Whenever we hear a story that is absolutely bizarre or absurd, we attribute it as a consequence of the Internet. On one extreme, we have the Florida Man, which is an abstract idea that anything crazy can and will happen in Florida. This Floridian’s outrageous adventures include the bath salt zombie, trading a alligator for beer, and well, George Zimmerman, an embodiment of Florida.
While, I, as others, enjoy making fun of out phallic shaped state as much as anybody else, my concerns about the lack of legitimacy in anything we hear from the Internet.
One of the subreddit (smaller, but more specific community), AskReddit, boasts 40,000 active users and have 7.7 million subscribers. As a forum, it is a very well moderated community, allowing for different types of questions flourish. The community itself has agreed to allow for more serious questions to weed out joke answers if the OP (original poster) calls for it. Some of these threads posts provide insight into community and groups that might be not be verbalized in face-to-face conversations.
Granted, some of the topics are meant to be meta and make fun of the subreddit itself. As a whole, the community suffers from a form of hive-mind personality, where there are certain acceptable and unacceptable responses. A particular thread asked “What are things I should do every day” and obtained the responses flossing and masturbating in bulk. For the rest of the day, every AskReddit thread had those two responses.

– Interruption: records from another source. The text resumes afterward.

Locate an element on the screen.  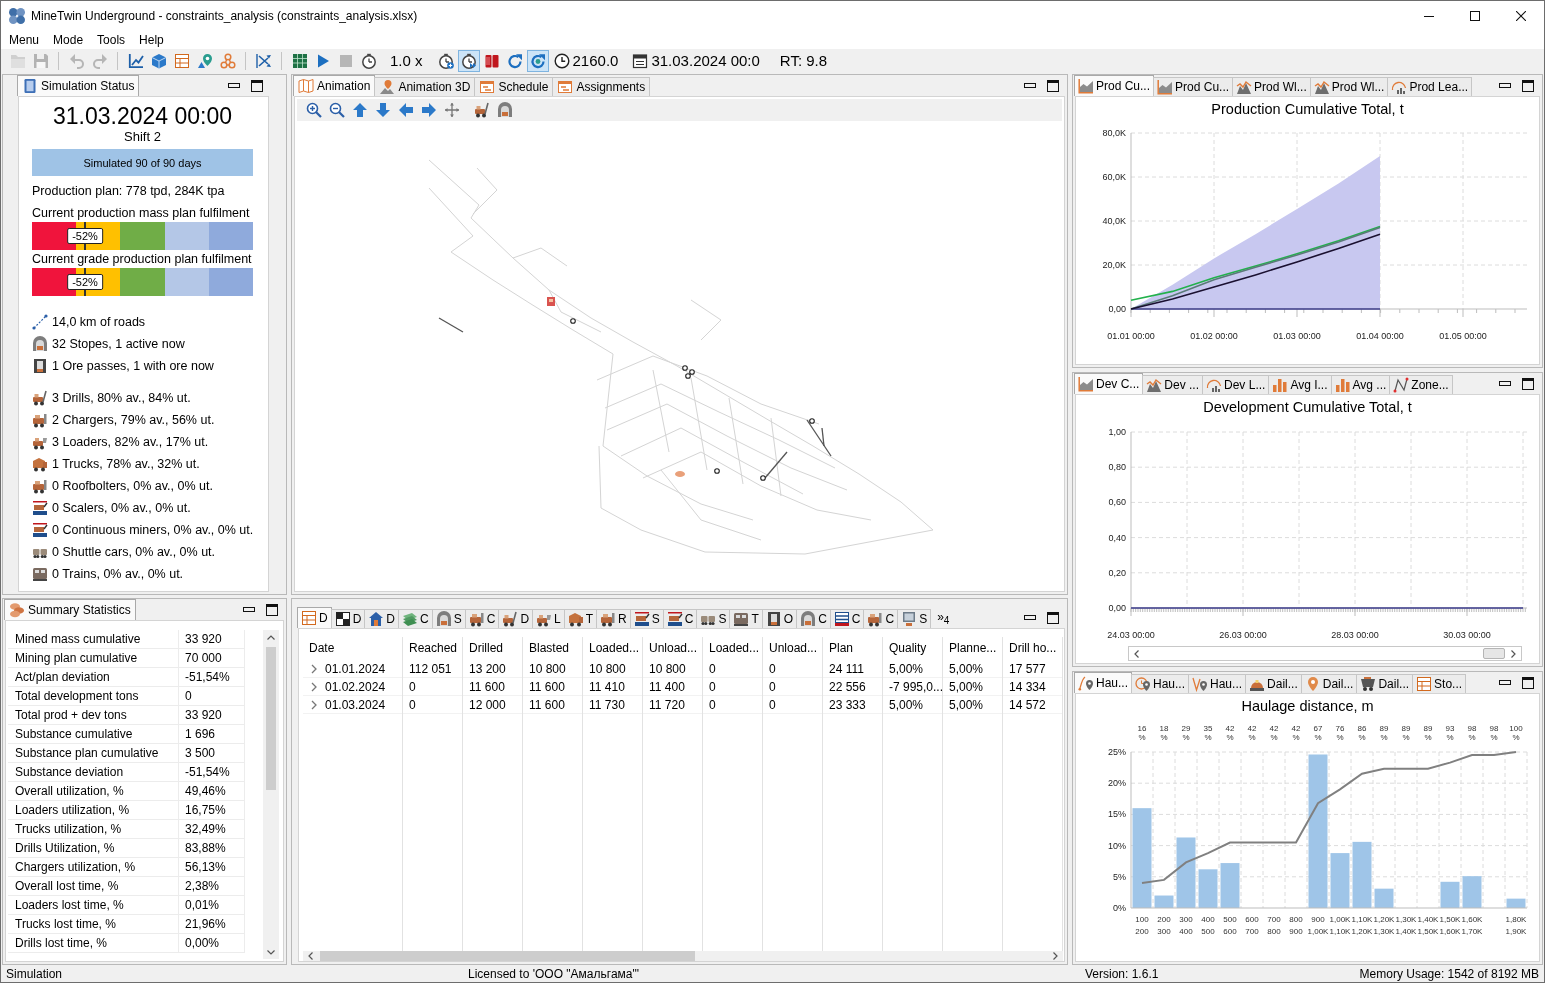
row-date: 01.02.2024 is located at coordinates (356, 686).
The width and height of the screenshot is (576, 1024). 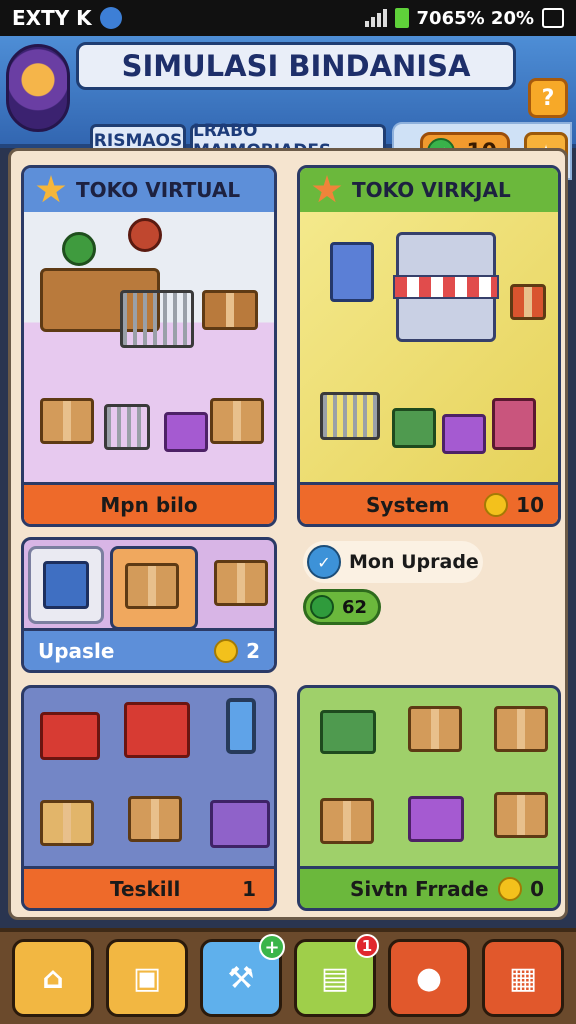 I want to click on items-card-left: Teskill 1, so click(x=149, y=798).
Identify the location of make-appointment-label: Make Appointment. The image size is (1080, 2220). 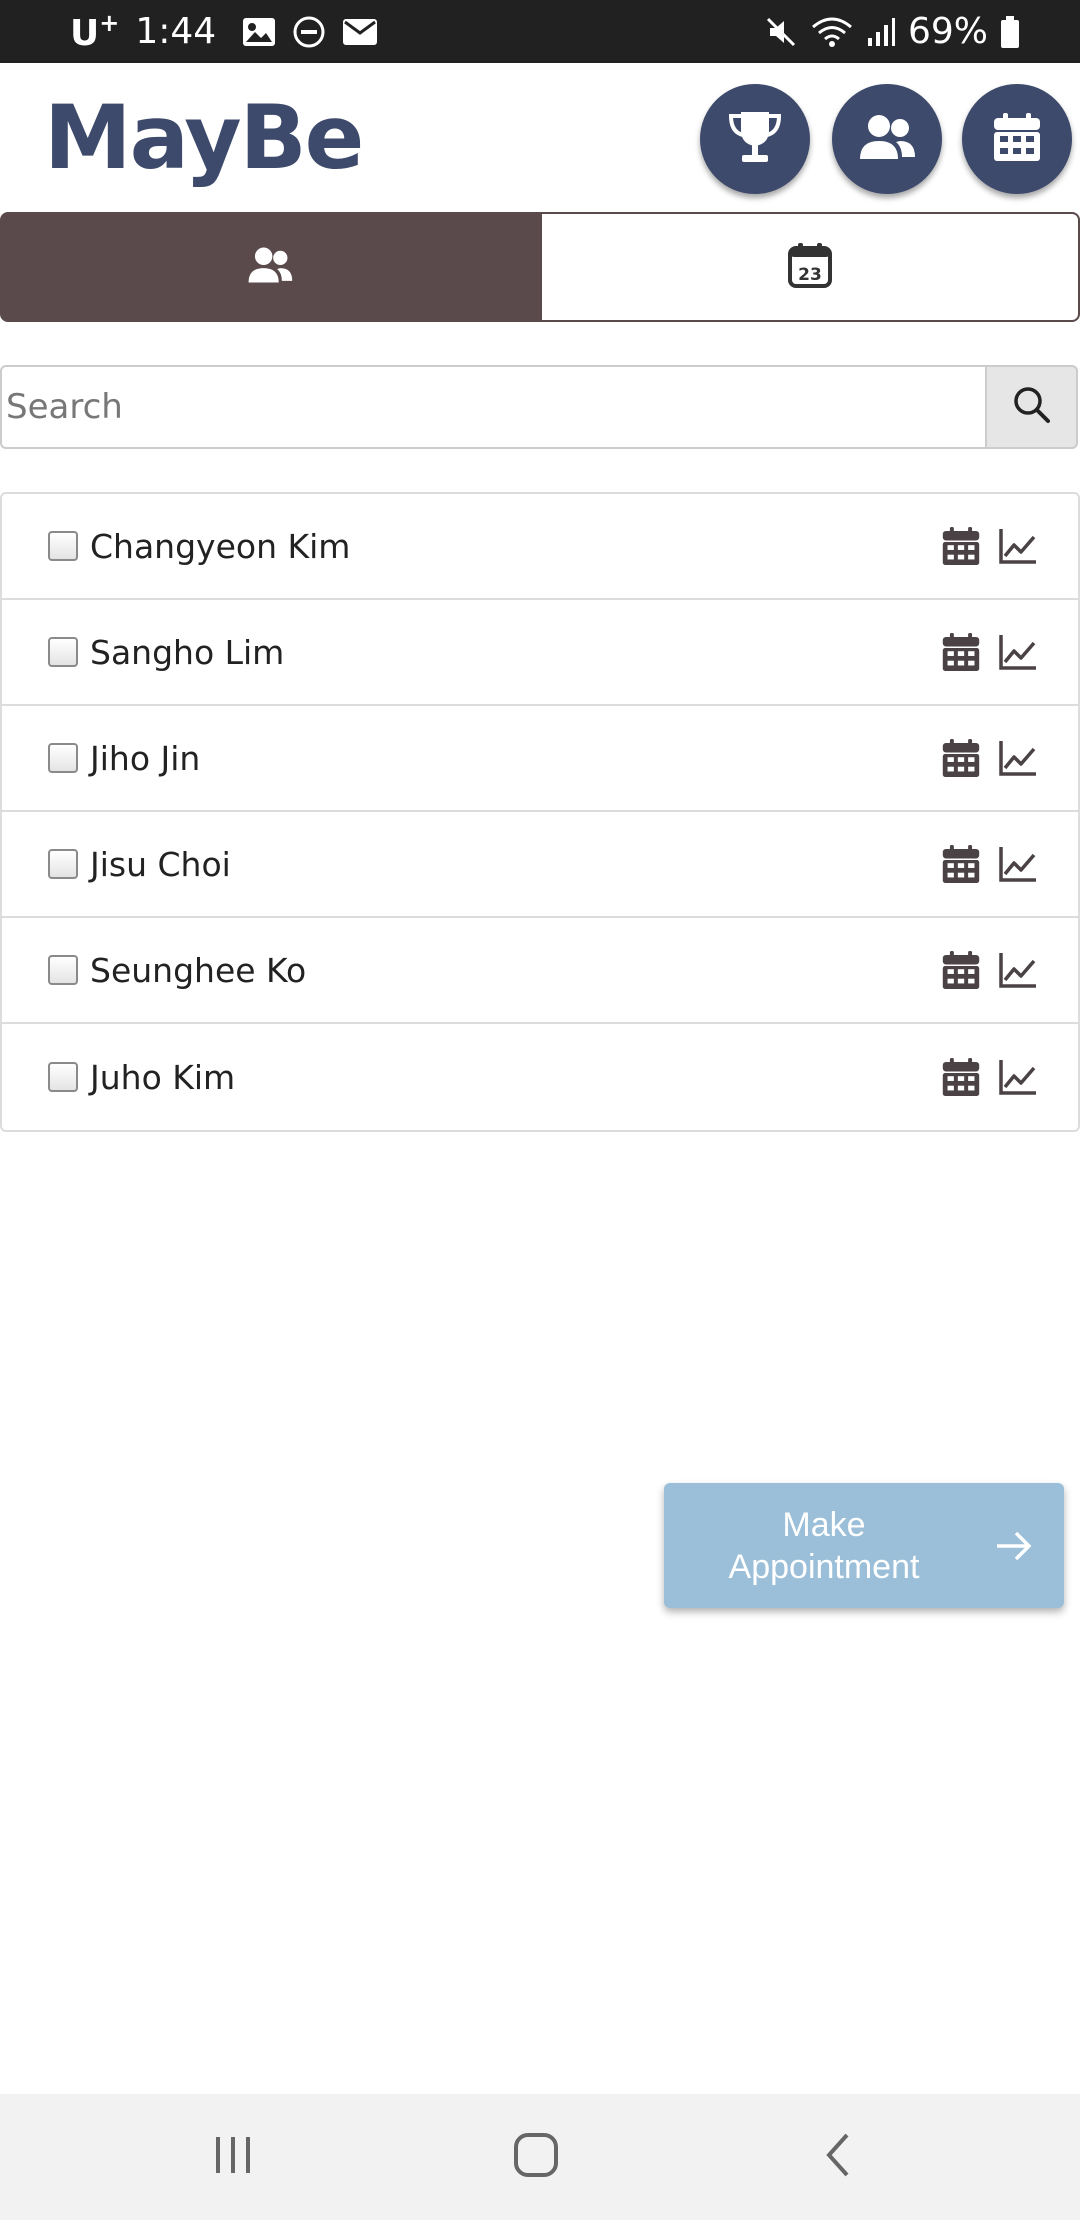
(824, 1546).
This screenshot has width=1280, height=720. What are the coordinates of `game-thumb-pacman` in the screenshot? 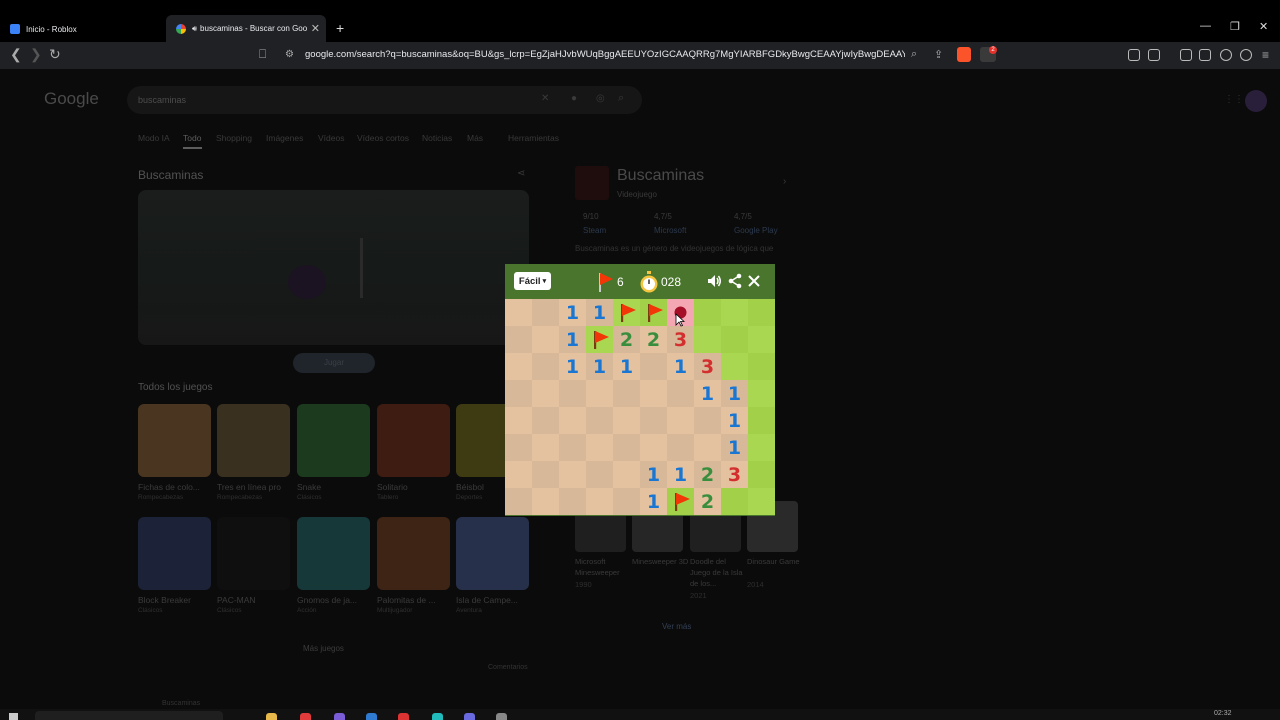 It's located at (254, 554).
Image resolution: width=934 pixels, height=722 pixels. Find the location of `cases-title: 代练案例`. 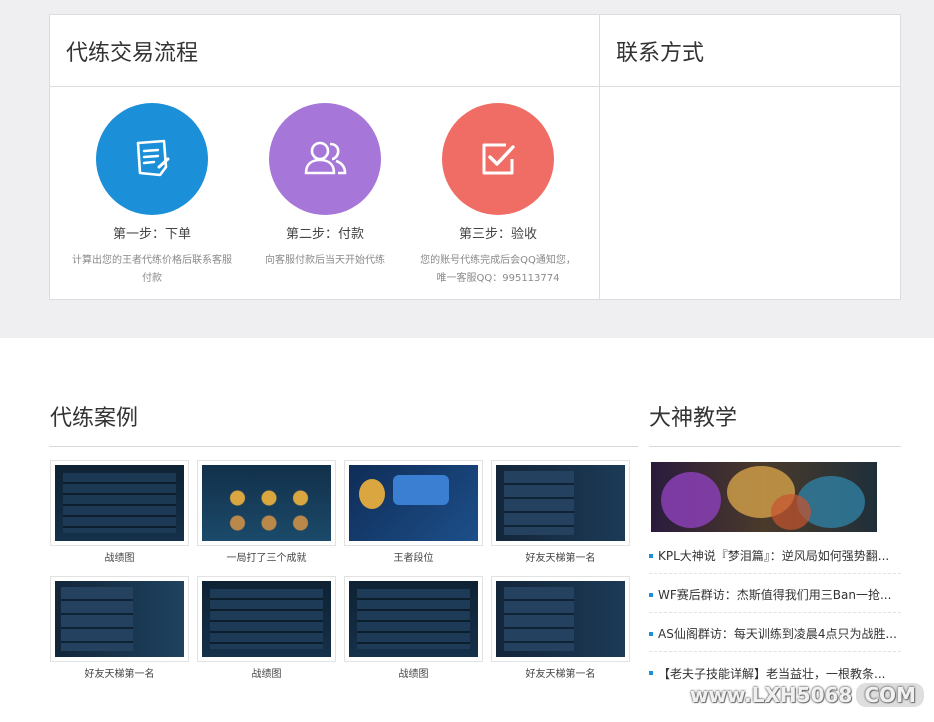

cases-title: 代练案例 is located at coordinates (94, 418).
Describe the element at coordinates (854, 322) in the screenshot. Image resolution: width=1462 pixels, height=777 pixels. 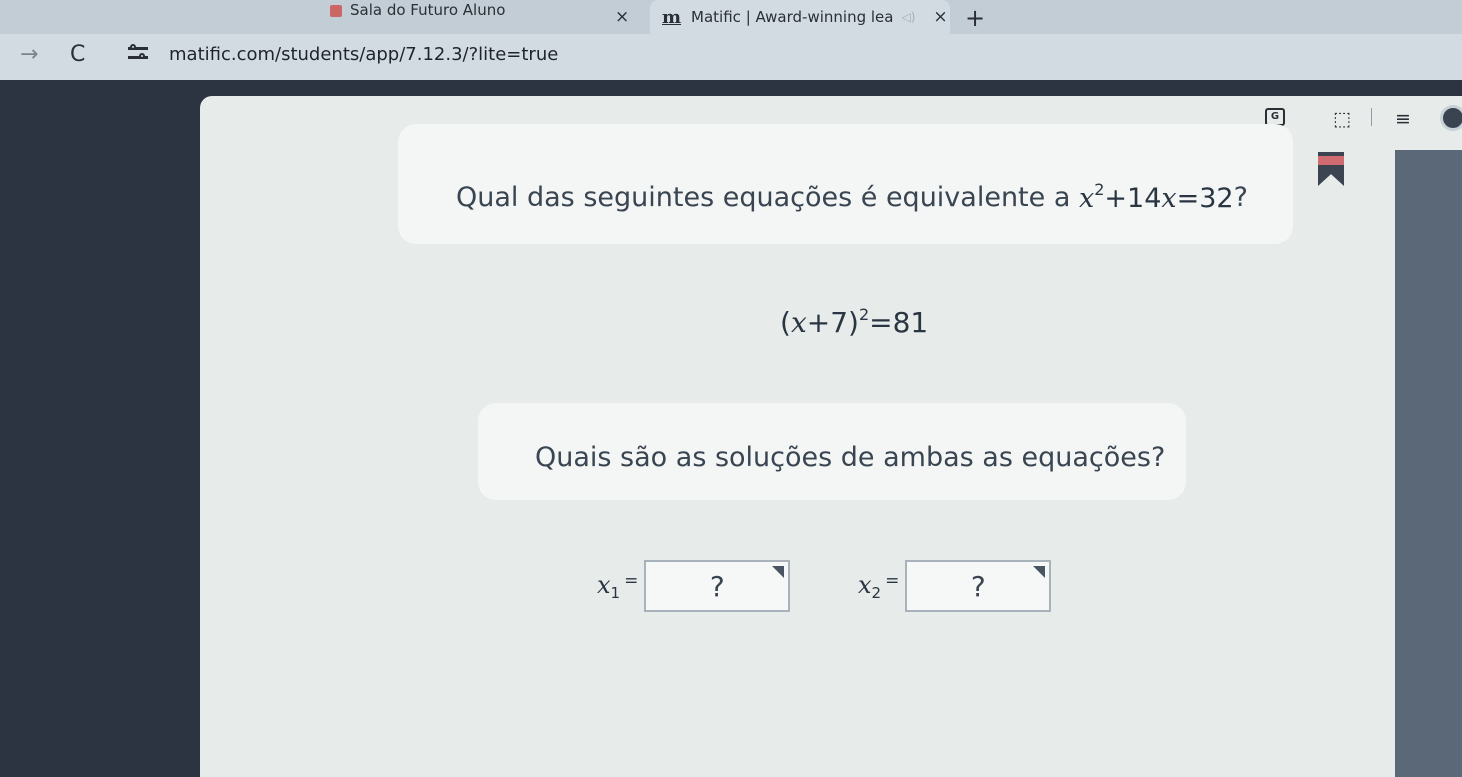
I see `equation: (x+7)2=81` at that location.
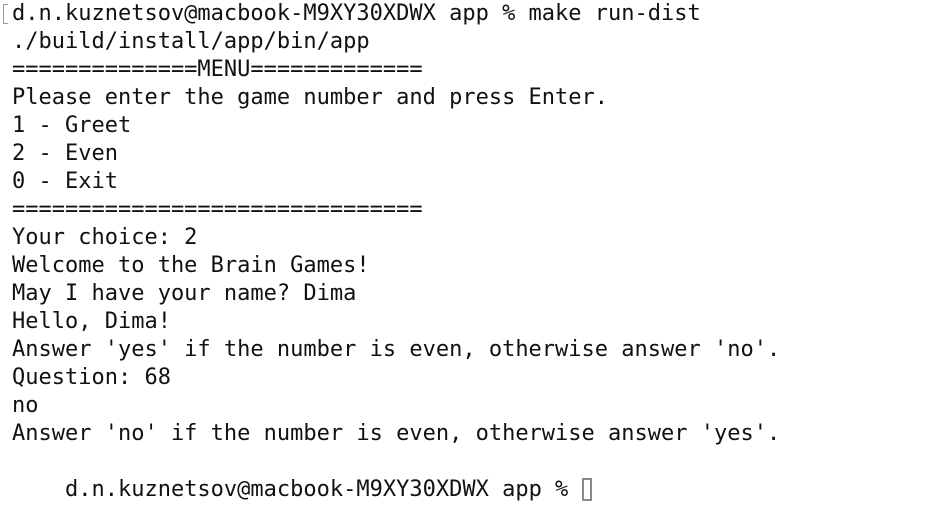 The height and width of the screenshot is (532, 926). What do you see at coordinates (92, 378) in the screenshot?
I see `terminal-line: Question: 68` at bounding box center [92, 378].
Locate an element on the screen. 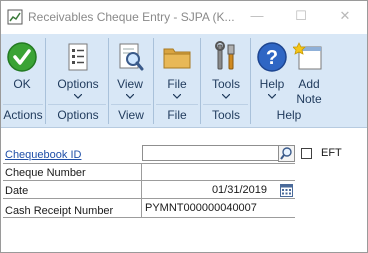 The height and width of the screenshot is (253, 368). cheque-number-input is located at coordinates (218, 172).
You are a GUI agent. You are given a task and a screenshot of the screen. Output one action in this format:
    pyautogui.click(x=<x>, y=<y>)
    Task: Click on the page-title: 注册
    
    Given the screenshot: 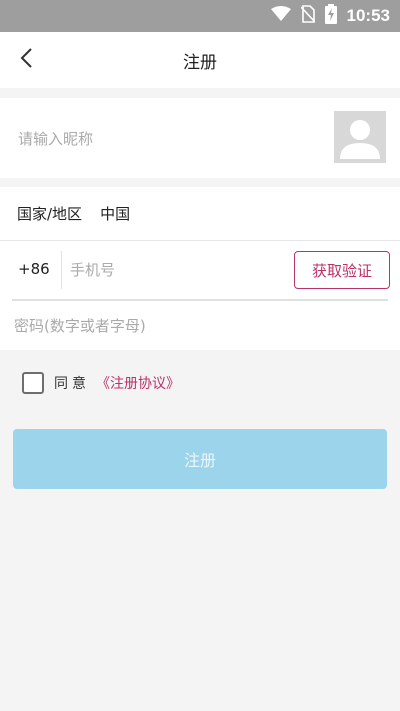 What is the action you would take?
    pyautogui.click(x=200, y=62)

What else, however, differentiates AskReddit from a survey tool like Amazon’s Mechanical Turk, which is used to collect information in academically published papers? A well thought out AskReddit thread would have set parameters on the type of information they would like without the economic incentive that Mechanical Turk provides. Does the format of Reddit as a community that is allowed to communicate with each other remove the legitimacy that AmTurk’s anonymity provides for research and knowledge?